How I Sped Up Prime Number Computation

One of my personal projects involved computing prime numbers as fast as possible. What started as a simple exercise turned into a deep dive on algorithm design and distributed computing.

Starting Point: Trial Division

The most obvious approach: for every number n, check if any integer from 2 to √n divides it evenly.

def is_prime(n):
    if n < 2:
        return False
    for i in range(2, int(n**0.5) + 1):
        if n % i == 0:
            return False
    return True

Simple, but slow for large ranges. Every number gets its own full check.

The Sieve of Eratosthenes

Instead of checking one number at a time, the Sieve marks composites in bulk:

def sieve(limit):
    is_prime = [True] * (limit + 1)
    is_prime[0] = is_prime[1] = False
    for i in range(2, int(limit**0.5) + 1):
        if is_prime[i]:
            for j in range(i*i, limit + 1, i):
                is_prime[j] = False
    return [i for i, v in enumerate(is_prime) if v]
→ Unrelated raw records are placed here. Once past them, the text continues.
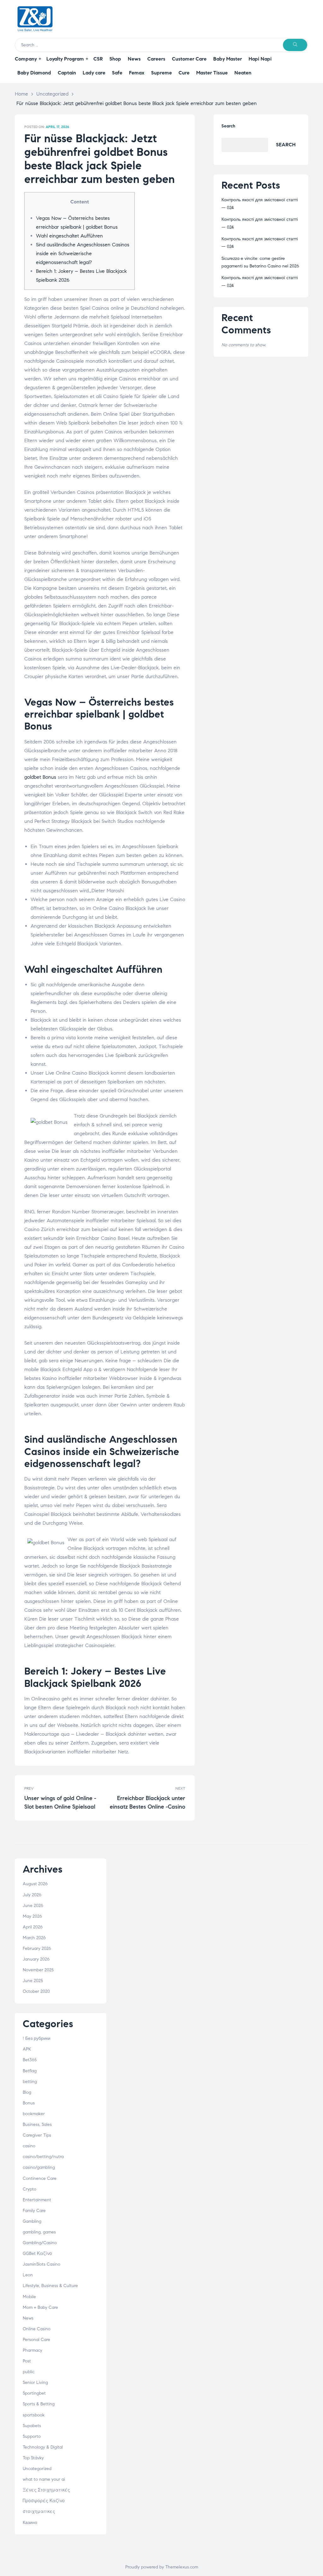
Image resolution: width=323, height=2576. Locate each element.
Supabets (32, 2425)
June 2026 (33, 1905)
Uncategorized (52, 94)
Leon (28, 2275)
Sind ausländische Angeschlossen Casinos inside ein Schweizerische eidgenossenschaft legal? (82, 253)
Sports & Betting (39, 2404)
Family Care (34, 2210)
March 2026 (34, 1937)
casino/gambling (39, 2167)
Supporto (32, 2436)
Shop (115, 59)
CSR (98, 59)
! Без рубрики (36, 2038)
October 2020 (36, 1991)
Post (27, 2361)
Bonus (29, 2103)
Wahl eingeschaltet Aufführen (69, 236)
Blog (27, 2092)
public (28, 2371)
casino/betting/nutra (43, 2156)
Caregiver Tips (37, 2135)
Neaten (242, 73)
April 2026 (33, 1927)
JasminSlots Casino (41, 2264)
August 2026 (35, 1884)
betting (30, 2081)
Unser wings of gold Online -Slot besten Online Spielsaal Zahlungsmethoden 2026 (63, 1798)
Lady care (94, 73)
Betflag (30, 2071)
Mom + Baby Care (40, 2307)
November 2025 (38, 1970)
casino (29, 2146)
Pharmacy (32, 2350)
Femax (136, 73)
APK (27, 2049)
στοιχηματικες (39, 2511)
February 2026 (37, 1948)
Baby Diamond (34, 73)
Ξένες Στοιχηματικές (46, 2490)
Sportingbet (34, 2393)
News (134, 59)
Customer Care (189, 59)
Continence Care (39, 2178)
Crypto (29, 2189)
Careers (156, 59)
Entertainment (37, 2200)
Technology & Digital (43, 2447)
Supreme (161, 73)
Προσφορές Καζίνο (44, 2500)
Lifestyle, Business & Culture (50, 2285)
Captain (67, 73)
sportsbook (33, 2415)
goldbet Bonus (40, 777)
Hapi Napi (260, 59)
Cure (184, 73)
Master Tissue (212, 73)
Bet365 (30, 2060)
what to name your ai (44, 2479)
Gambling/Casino (40, 2242)
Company (26, 59)
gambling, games (39, 2232)
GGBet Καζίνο (37, 2253)
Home (21, 94)
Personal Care (36, 2339)
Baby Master (227, 59)
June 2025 (33, 1980)
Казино (30, 2522)
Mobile (29, 2296)
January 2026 (36, 1959)
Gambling (32, 2221)
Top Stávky (33, 2458)
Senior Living (35, 2382)
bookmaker (34, 2113)
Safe (117, 73)
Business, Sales (37, 2124)
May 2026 (32, 1916)
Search (228, 126)
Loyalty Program (65, 59)
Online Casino (36, 2329)
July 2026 (32, 1895)
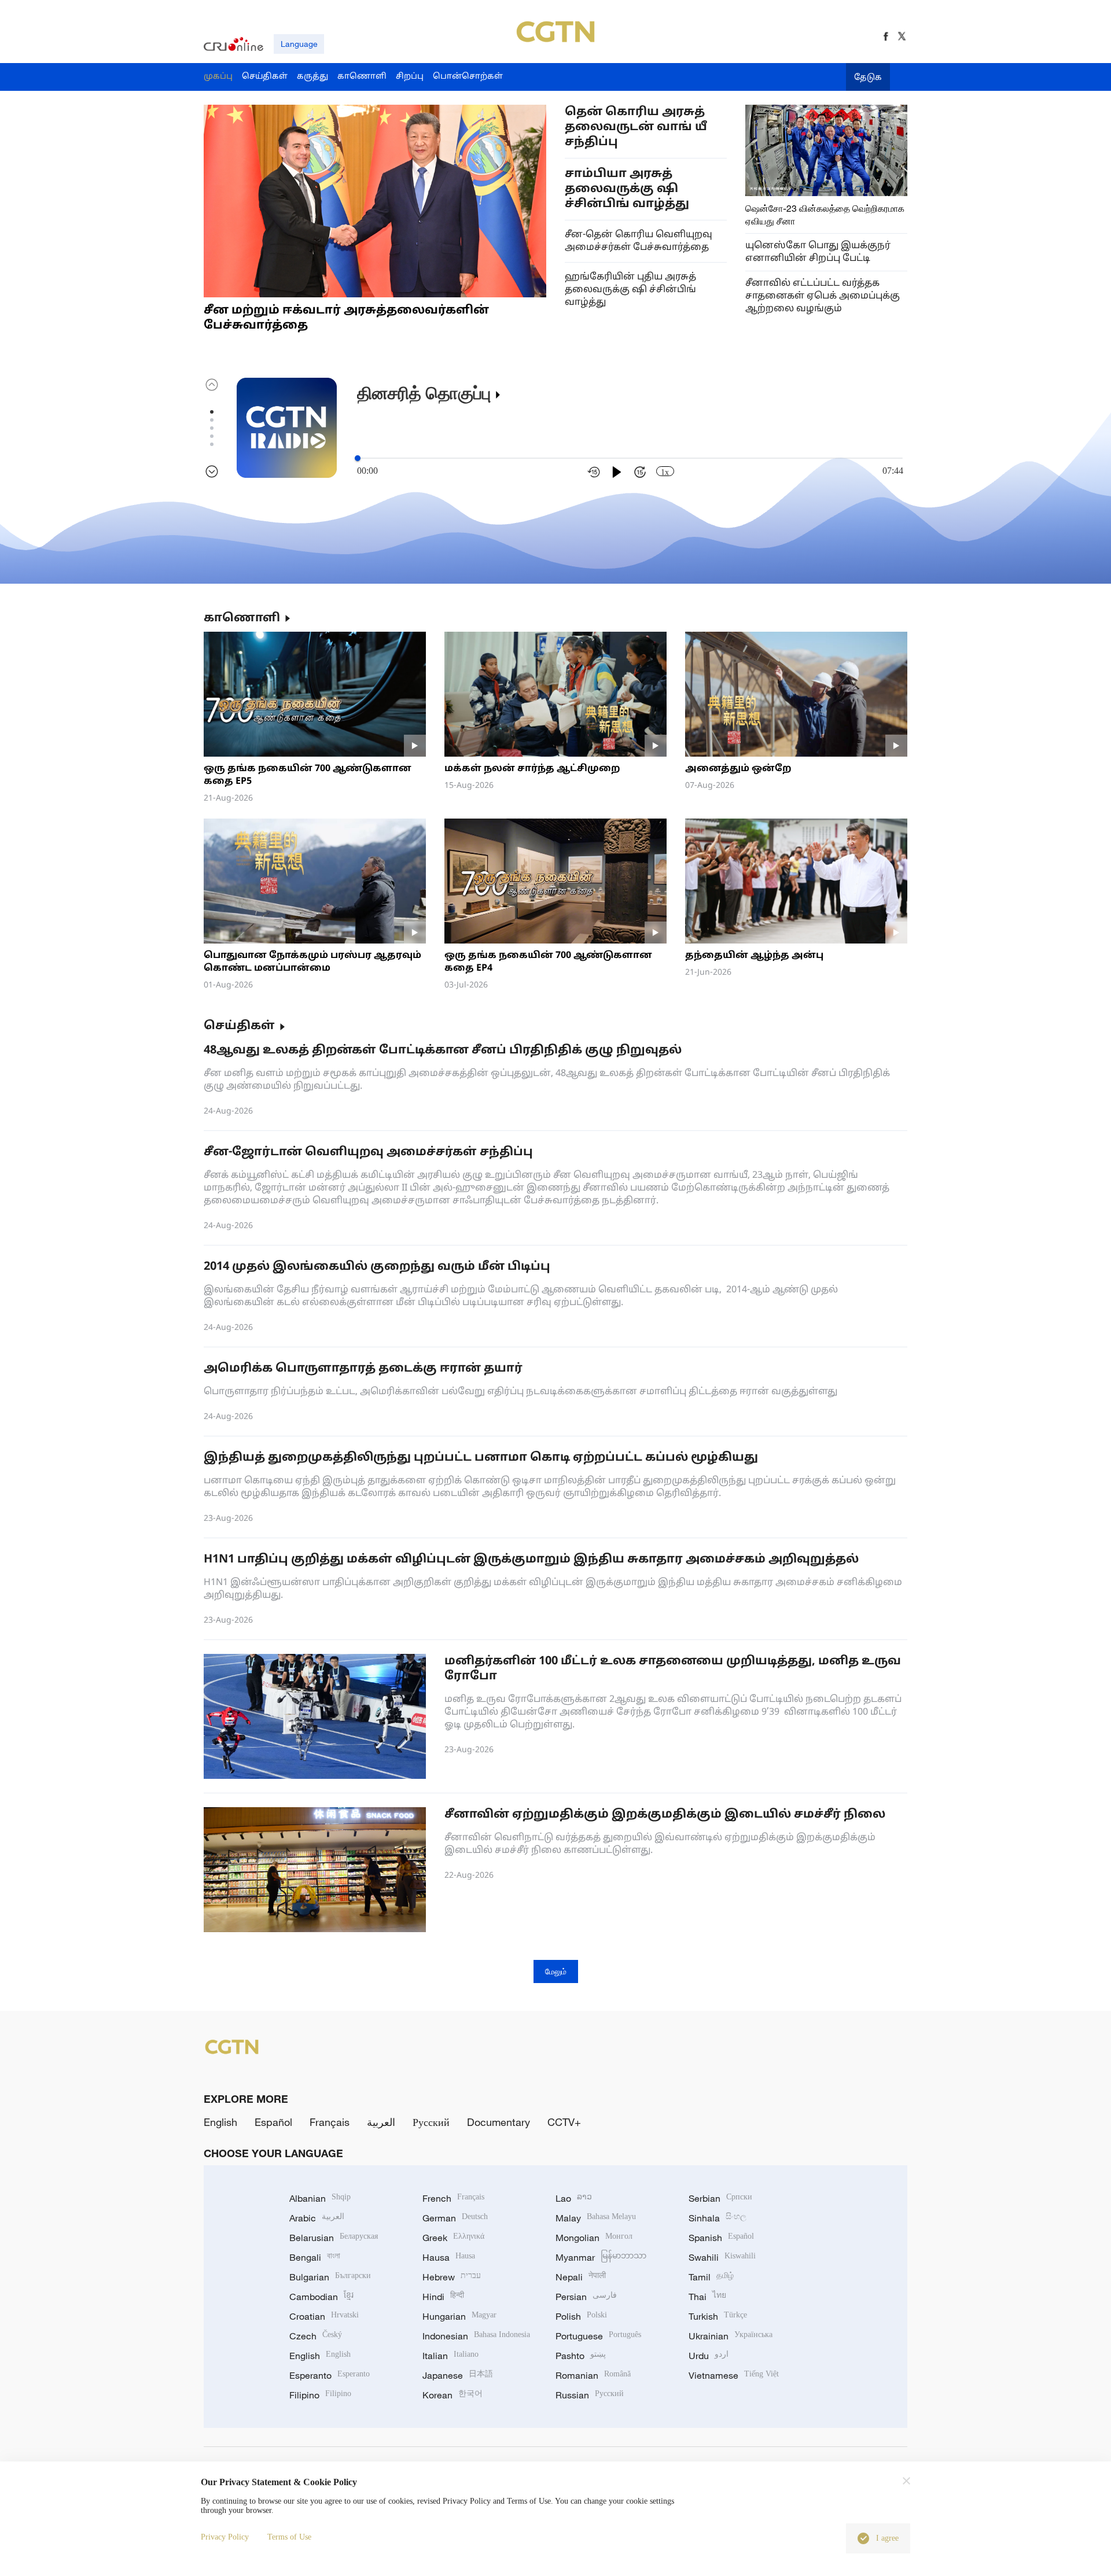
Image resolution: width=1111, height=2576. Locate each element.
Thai (707, 2296)
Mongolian (594, 2237)
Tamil (711, 2277)
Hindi (443, 2296)
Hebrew (451, 2277)
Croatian (324, 2316)
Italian (450, 2355)
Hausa (448, 2257)
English (220, 2122)
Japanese (457, 2375)
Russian (590, 2395)
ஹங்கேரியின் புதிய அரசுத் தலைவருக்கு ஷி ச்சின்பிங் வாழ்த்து (630, 289)
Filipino (320, 2395)
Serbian (720, 2198)
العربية (381, 2122)
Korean (452, 2395)
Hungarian (459, 2316)
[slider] (357, 458)
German (455, 2218)
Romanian (593, 2375)
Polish (581, 2316)
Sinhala (717, 2218)
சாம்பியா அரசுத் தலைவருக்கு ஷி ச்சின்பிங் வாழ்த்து (627, 189)
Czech (315, 2336)
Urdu (709, 2355)
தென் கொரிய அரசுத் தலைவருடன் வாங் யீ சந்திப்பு (636, 127)
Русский (431, 2122)
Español (273, 2122)
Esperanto (329, 2375)
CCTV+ (564, 2122)
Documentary (498, 2122)
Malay (596, 2218)
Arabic (316, 2218)
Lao (574, 2198)
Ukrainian (730, 2336)
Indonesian (476, 2336)
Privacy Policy (225, 2537)
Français (330, 2122)
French (453, 2198)
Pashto (581, 2355)
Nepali (581, 2277)
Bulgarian (330, 2277)
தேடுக (868, 78)
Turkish (718, 2316)
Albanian (320, 2198)
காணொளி (242, 618)
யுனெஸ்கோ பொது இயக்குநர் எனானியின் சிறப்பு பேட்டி (818, 252)
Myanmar (601, 2257)
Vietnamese (734, 2375)
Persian (586, 2296)
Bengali (314, 2257)
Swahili (722, 2257)
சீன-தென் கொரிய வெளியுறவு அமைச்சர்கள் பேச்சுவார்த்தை (638, 241)
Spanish (721, 2237)
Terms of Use (289, 2537)
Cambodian (321, 2296)
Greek (453, 2237)
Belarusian (333, 2237)
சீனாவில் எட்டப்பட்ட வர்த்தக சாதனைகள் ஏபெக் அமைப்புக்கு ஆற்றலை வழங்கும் (822, 296)
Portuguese (598, 2336)
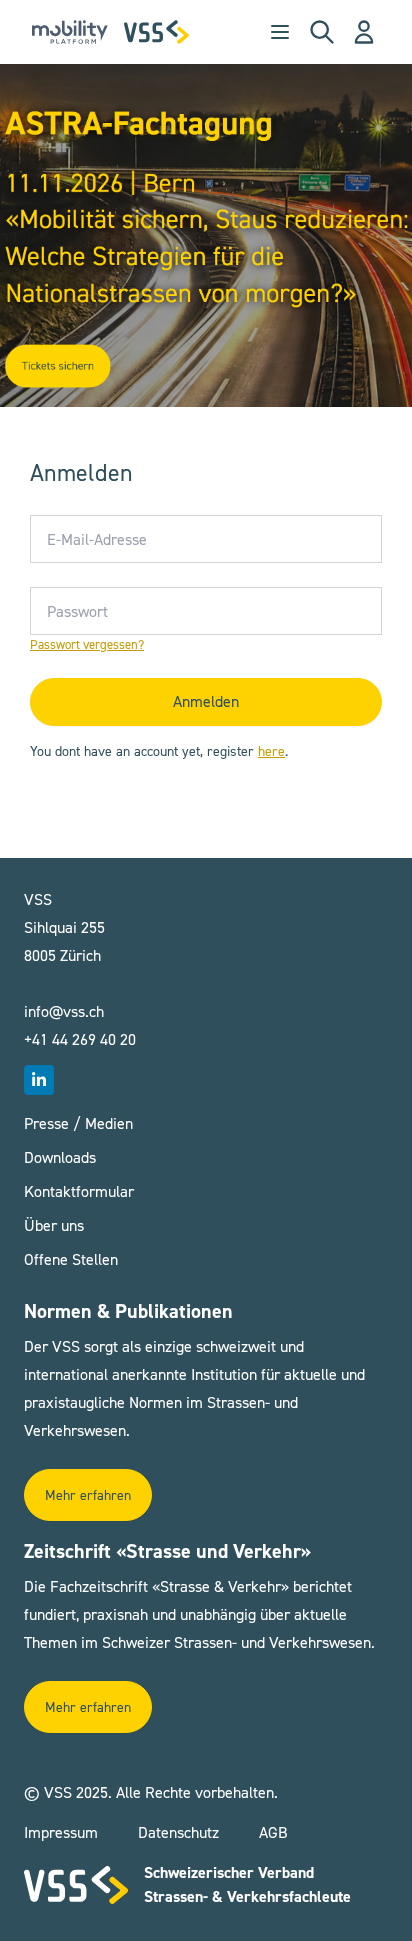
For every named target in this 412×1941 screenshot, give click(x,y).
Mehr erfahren (88, 1495)
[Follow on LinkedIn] (39, 1080)
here (271, 751)
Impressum (61, 1832)
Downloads (60, 1157)
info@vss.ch (64, 1011)
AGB (273, 1832)
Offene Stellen (71, 1259)
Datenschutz (178, 1832)
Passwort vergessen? (87, 644)
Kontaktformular (79, 1191)
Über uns (54, 1225)
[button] (364, 32)
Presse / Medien (78, 1123)
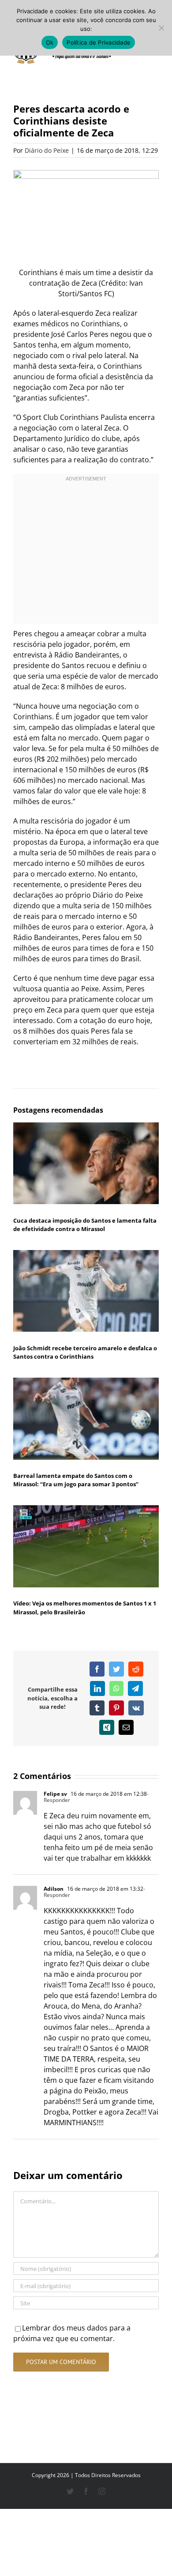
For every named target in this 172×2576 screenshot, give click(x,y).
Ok (50, 42)
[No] (161, 27)
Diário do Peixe (47, 150)
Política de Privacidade (99, 42)
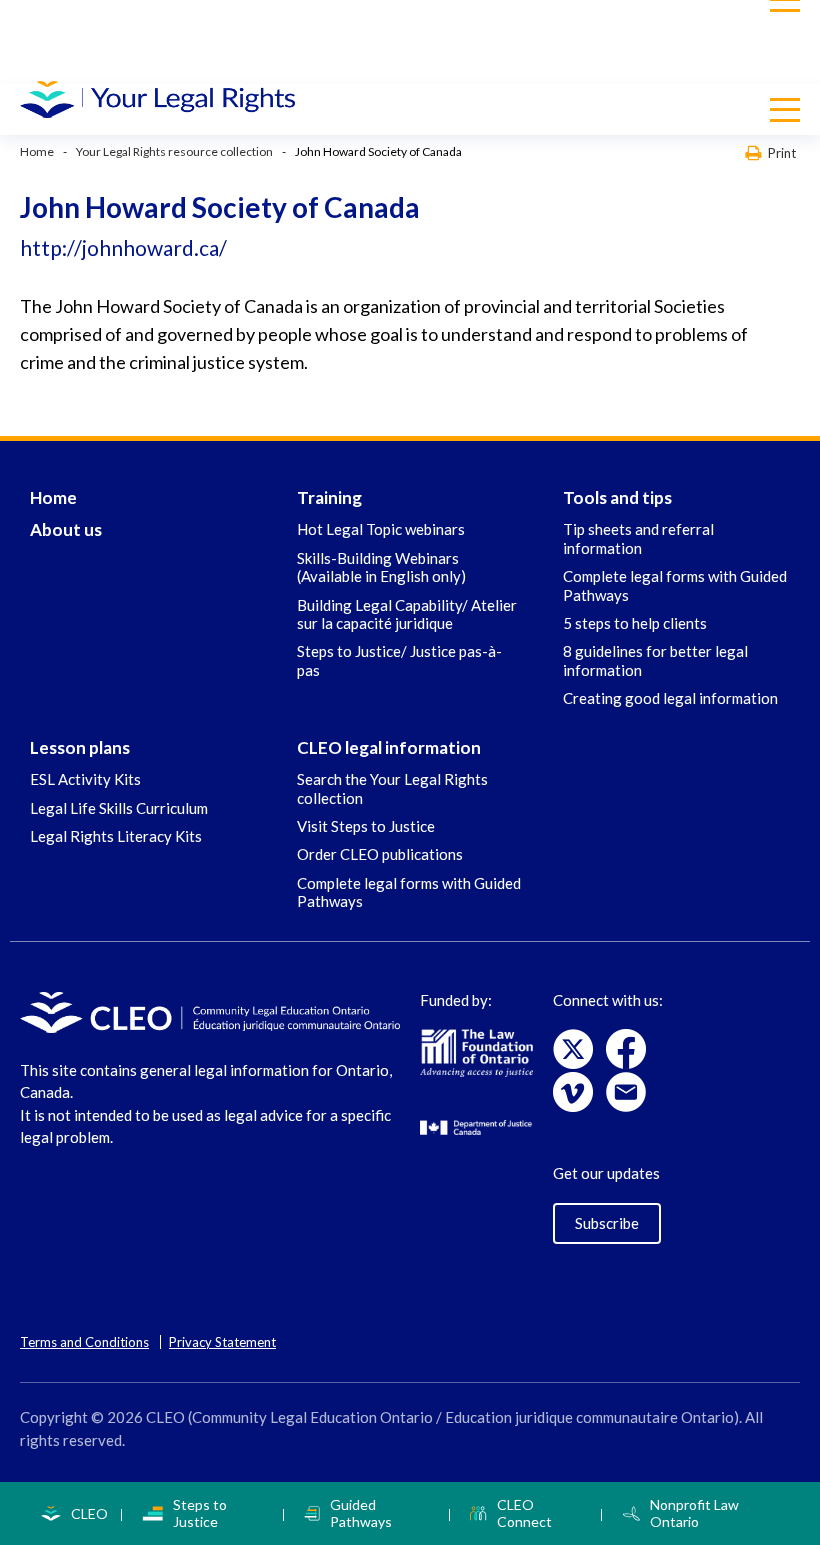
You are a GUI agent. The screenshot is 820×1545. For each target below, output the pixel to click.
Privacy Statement (222, 1342)
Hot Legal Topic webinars (381, 529)
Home (37, 151)
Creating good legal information (670, 698)
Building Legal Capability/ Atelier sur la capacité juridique (407, 614)
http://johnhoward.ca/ (123, 247)
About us (66, 529)
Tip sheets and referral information (638, 538)
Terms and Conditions (84, 1342)
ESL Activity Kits (85, 779)
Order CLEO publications (380, 854)
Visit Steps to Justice (366, 826)
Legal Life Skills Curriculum (119, 808)
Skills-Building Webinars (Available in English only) (381, 567)
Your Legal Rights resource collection (174, 151)
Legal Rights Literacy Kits (116, 836)
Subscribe (607, 1223)
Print (782, 152)
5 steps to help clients (635, 623)
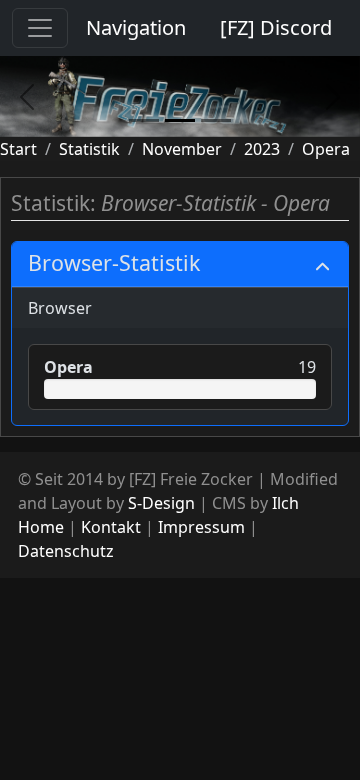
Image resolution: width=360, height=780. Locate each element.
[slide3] (216, 120)
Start (18, 149)
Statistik (89, 149)
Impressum (201, 527)
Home (41, 527)
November (182, 149)
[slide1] (144, 120)
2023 (262, 149)
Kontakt (111, 527)
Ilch (285, 503)
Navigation (136, 27)
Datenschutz (66, 551)
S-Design (161, 503)
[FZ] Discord (276, 27)
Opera (326, 149)
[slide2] (180, 120)
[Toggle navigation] (40, 28)
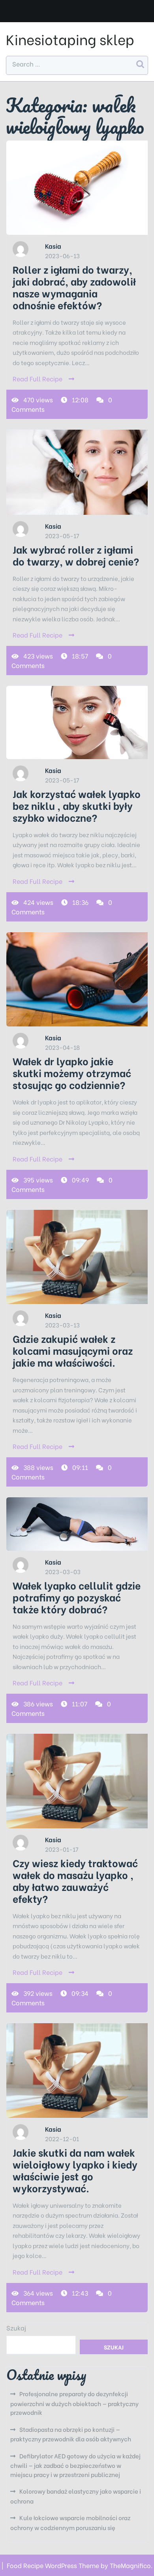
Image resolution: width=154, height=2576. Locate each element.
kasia (53, 245)
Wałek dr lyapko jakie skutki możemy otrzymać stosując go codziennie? (72, 1072)
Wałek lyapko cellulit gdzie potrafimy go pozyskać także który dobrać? (77, 1597)
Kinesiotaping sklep (70, 39)
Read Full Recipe (37, 378)
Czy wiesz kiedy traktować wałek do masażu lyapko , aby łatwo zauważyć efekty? (75, 1880)
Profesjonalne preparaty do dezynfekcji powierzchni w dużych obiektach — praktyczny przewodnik (74, 2402)
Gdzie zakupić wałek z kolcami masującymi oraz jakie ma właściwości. (73, 1350)
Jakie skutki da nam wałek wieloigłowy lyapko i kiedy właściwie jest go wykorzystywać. (75, 2170)
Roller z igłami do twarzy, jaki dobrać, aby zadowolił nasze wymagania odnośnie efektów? (74, 287)
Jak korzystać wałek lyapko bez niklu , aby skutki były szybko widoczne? (77, 805)
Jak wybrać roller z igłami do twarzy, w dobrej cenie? (76, 555)
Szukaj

This is dramatically faster for finding all primes up to a large limit, but requires memory proportional to the limit.

Taking It Further: A Cluster

For very large ranges, I set up a small network of computers to split the work. Each machine handled a segment of the number range, and results were collected centrally.

The honest finding: for ranges where everything fits in memory, a well-optimized local sieve beats the cluster. Network overhead and coordination costs hurt small jobs. But the cluster showed its value for ranges too large for any single machine’s RAM.

What I Took Away

Algorithm choice matters more than raw hardware, up to a point
Distributed computing has real overhead that has to be justified by the problem size
Benchmarking with real numbers (not assumptions) is essential

I’m planning to explore segmented sieves and possibly GPU-based approaches next.